CHALLENGE >>
Put each line of the entries below into a Markdown table with two columns, Row and Line. Number the rows and leave out blank lines.

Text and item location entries
----

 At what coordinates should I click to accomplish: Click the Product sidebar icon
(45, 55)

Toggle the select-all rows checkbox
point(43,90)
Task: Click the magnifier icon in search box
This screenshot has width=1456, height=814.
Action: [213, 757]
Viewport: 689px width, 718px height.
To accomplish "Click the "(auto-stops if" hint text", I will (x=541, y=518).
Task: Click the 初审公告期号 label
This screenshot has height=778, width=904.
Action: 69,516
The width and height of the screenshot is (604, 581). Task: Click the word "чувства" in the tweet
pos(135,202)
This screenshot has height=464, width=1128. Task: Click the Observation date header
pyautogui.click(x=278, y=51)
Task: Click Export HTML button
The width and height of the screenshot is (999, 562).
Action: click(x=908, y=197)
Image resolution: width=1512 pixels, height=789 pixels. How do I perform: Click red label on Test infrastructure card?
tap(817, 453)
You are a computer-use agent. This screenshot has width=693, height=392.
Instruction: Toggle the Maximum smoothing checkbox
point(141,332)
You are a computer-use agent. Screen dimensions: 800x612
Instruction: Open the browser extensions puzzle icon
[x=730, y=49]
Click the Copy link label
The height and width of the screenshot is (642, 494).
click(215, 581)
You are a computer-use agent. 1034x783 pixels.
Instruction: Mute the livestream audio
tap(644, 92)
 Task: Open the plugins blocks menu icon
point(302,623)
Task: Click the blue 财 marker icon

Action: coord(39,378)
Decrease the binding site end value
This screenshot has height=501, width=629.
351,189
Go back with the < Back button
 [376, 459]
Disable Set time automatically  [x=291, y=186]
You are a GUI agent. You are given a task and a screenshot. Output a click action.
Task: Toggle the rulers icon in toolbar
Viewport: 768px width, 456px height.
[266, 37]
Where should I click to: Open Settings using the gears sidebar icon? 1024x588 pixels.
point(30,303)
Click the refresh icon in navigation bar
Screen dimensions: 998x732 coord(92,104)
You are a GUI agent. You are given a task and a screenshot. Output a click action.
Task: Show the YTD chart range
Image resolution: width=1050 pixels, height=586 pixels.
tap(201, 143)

----

TASK ANSWER >>
| Row | Line |
|---|---|
| 1 |  At what coordinates should I click to accomplish: Click the Product sidebar icon |
| 2 | (45, 55) |
| 3 | Toggle the select-all rows checkbox |
| 4 | point(43,90) |
| 5 | Task: Click the magnifier icon in search box |
| 6 | This screenshot has width=1456, height=814. |
| 7 | Action: [213, 757] |
| 8 | Viewport: 689px width, 718px height. |
| 9 | To accomplish "Click the "(auto-stops if" hint text", I will (x=541, y=518). |
| 10 | Task: Click the 初审公告期号 label |
| 11 | This screenshot has height=778, width=904. |
| 12 | Action: 69,516 |
| 13 | The width and height of the screenshot is (604, 581). Task: Click the word "чувства" in the tweet |
| 14 | pos(135,202) |
| 15 | This screenshot has height=464, width=1128. Task: Click the Observation date header |
| 16 | pyautogui.click(x=278, y=51) |
| 17 | Task: Click Export HTML button |
| 18 | The width and height of the screenshot is (999, 562). |
| 19 | Action: click(x=908, y=197) |
| 20 | Image resolution: width=1512 pixels, height=789 pixels. How do I perform: Click red label on Test infrastructure card? |
| 21 | tap(817, 453) |
| 22 | You are a computer-use agent. This screenshot has width=693, height=392. |
| 23 | Instruction: Toggle the Maximum smoothing checkbox |
| 24 | point(141,332) |
| 25 | You are a computer-use agent. Screen dimensions: 800x612 |
| 26 | Instruction: Open the browser extensions puzzle icon |
| 27 | [x=730, y=49] |
| 28 | Click the Copy link label |
| 29 | The height and width of the screenshot is (642, 494). |
| 30 | click(215, 581) |
| 31 | You are a computer-use agent. 1034x783 pixels. |
| 32 | Instruction: Mute the livestream audio |
| 33 | tap(644, 92) |
| 34 |  Task: Open the plugins blocks menu icon |
| 35 | point(302,623) |
| 36 | Task: Click the blue 财 marker icon |
| 37 | Action: coord(39,378) |
| 38 | Decrease the binding site end value |
| 39 | This screenshot has height=501, width=629. |
| 40 | 351,189 |
| 41 | Go back with the < Back button |
| 42 |  [376, 459] |
| 43 | Disable Set time automatically  [x=291, y=186] |
| 44 | You are a GUI agent. You are given a task and a screenshot. Output a click action. |
| 45 | Task: Toggle the rulers icon in toolbar |
| 46 | Viewport: 768px width, 456px height. |
| 47 | [266, 37] |
| 48 | Where should I click to: Open Settings using the gears sidebar icon? 1024x588 pixels. |
| 49 | point(30,303) |
| 50 | Click the refresh icon in navigation bar |
| 51 | Screen dimensions: 998x732 coord(92,104) |
| 52 | You are a GUI agent. You are given a task and a screenshot. Output a click action. |
| 53 | Task: Show the YTD chart range |
| 54 | Image resolution: width=1050 pixels, height=586 pixels. |
| 55 | tap(201, 143) |